**INSTRUCTIONS FOR THE TASK**
Retype the material from the line containing "Image resolution: width=1913" through the line containing "legend-tick: -42 is", with both of those lines included. Leave the pictures out.
RECORDS FOR THIS TASK START
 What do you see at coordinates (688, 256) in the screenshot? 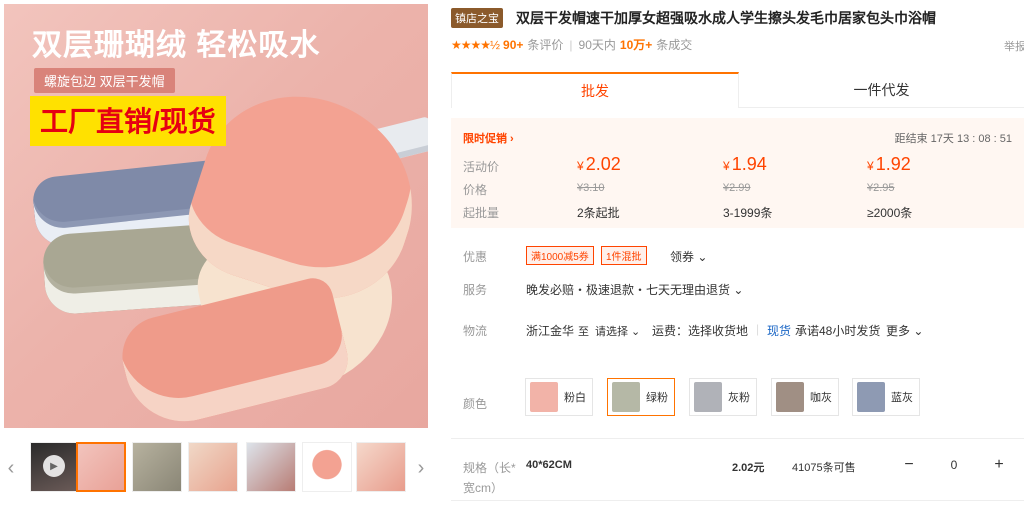
I see `claim-coupon-link: 领券 ⌄` at bounding box center [688, 256].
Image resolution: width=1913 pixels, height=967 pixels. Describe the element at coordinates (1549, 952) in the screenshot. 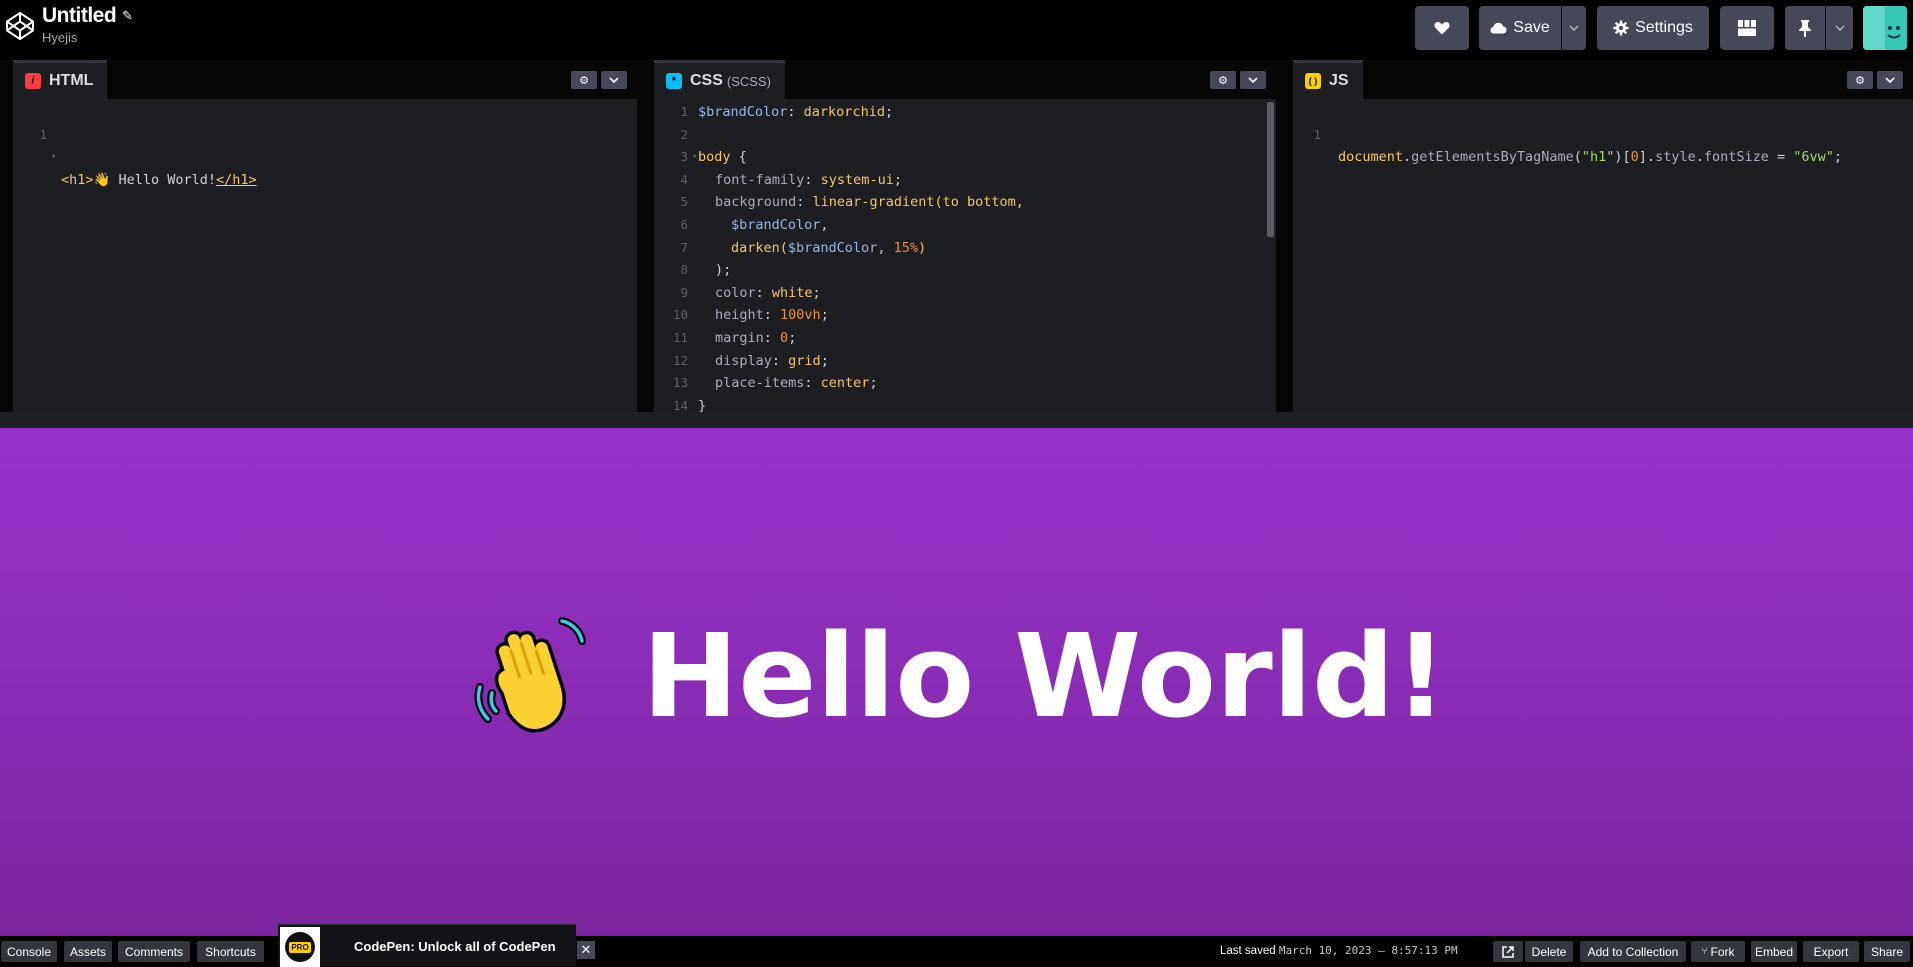

I see `delete-button: Delete` at that location.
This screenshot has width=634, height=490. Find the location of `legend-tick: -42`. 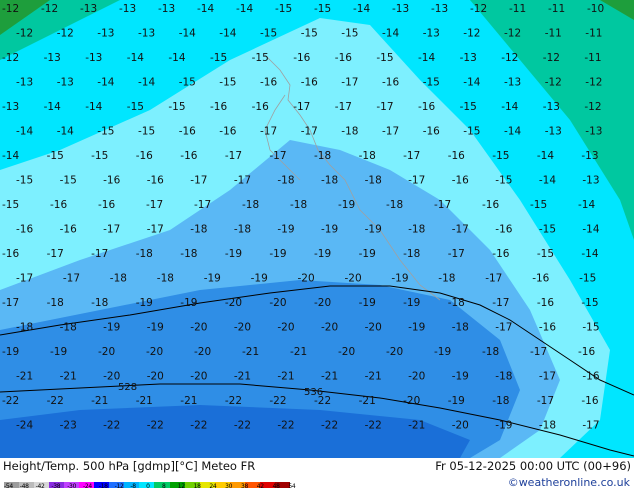

legend-tick: -42 is located at coordinates (40, 486).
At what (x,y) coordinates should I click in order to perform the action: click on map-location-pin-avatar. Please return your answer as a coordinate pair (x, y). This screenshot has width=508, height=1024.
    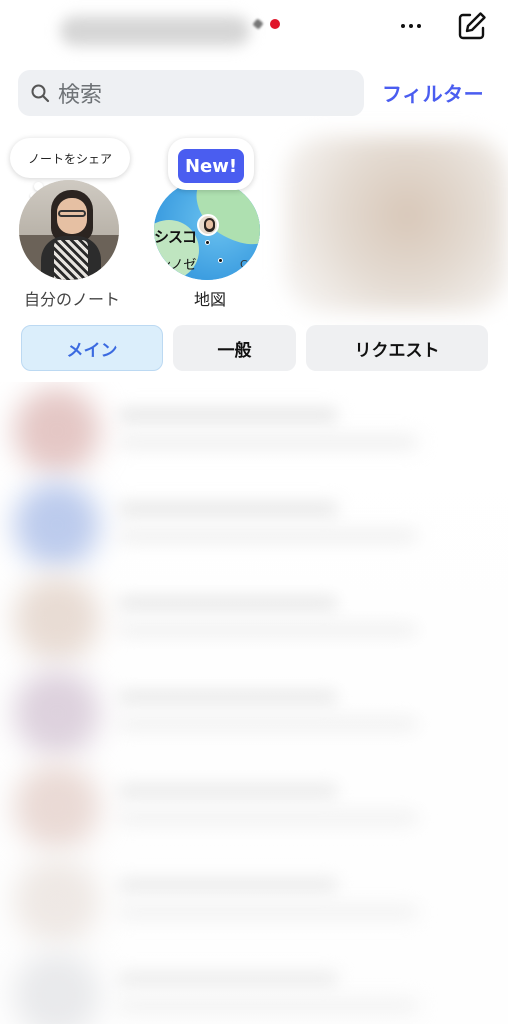
    Looking at the image, I should click on (208, 225).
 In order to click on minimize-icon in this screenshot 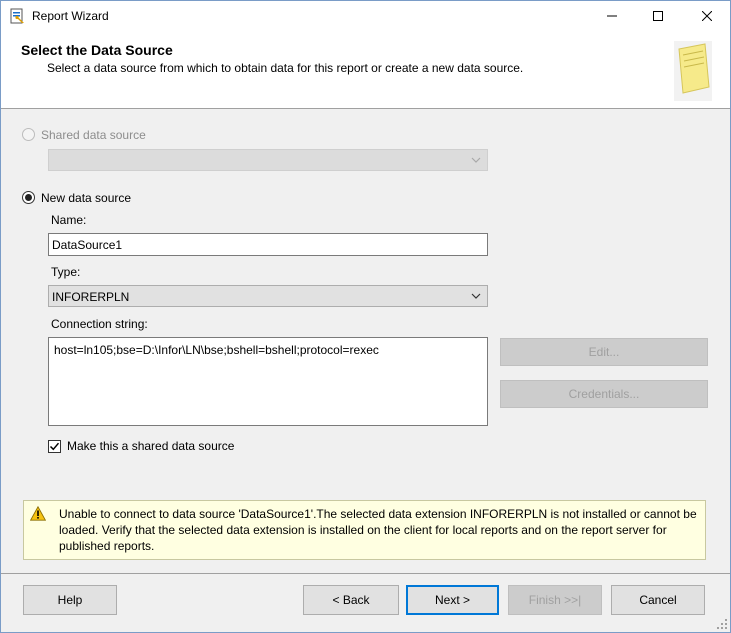, I will do `click(612, 16)`.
RECORDS FOR THIS TASK END
**EXERCISE OUTPUT**
Image resolution: width=1913 pixels, height=967 pixels. Describe the element at coordinates (1549, 952) in the screenshot. 

I see `delete-button: Delete` at that location.
This screenshot has width=634, height=490. Find the location of `legend-tick: -42`. 

legend-tick: -42 is located at coordinates (40, 486).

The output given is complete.